■ What you are asked to do:
The answer should be the exact lines from the line containing "Task: Open RX" through the last line of the material below, with no pictures.

══ Raw data ══

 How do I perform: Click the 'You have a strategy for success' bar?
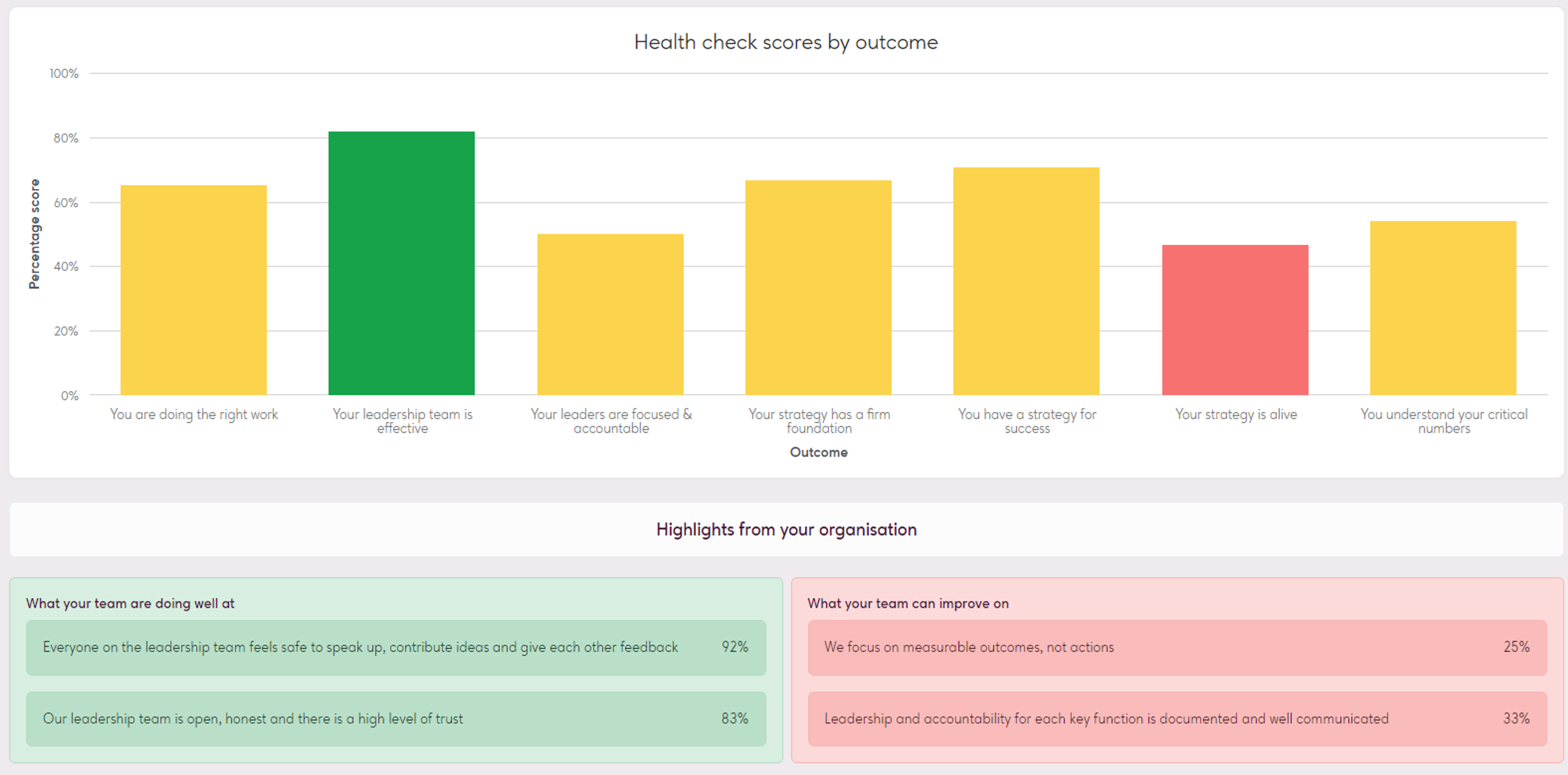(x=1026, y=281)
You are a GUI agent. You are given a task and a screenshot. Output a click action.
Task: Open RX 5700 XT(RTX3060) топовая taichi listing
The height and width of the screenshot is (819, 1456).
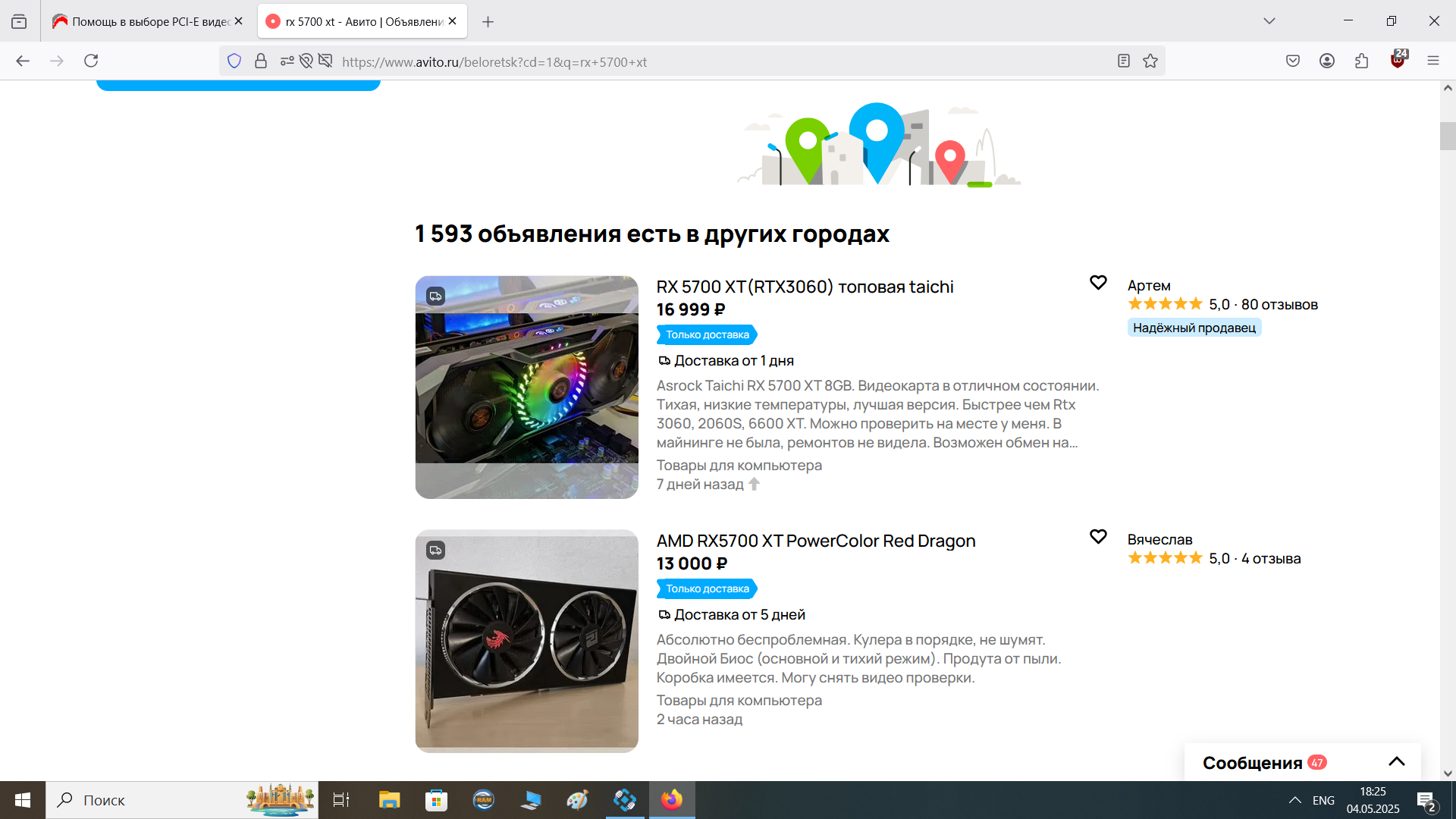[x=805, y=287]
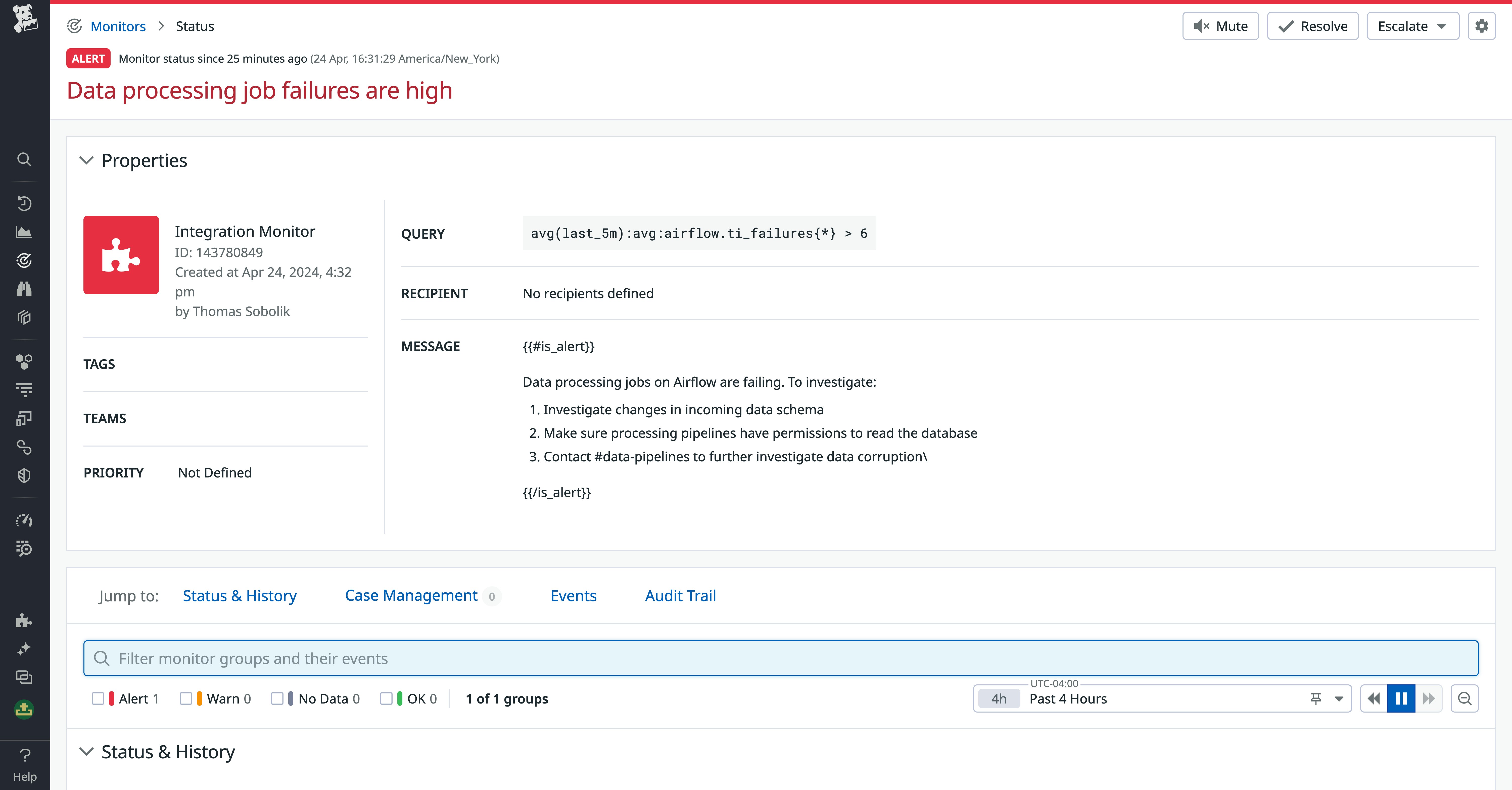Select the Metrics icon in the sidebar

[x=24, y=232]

═══

■ Your solution:
Task: Open RX 5700 XT(RTX3060) топовая taichi listing
The height and width of the screenshot is (819, 1456).
[x=805, y=287]
Select the Metrics icon in the sidebar

[x=24, y=232]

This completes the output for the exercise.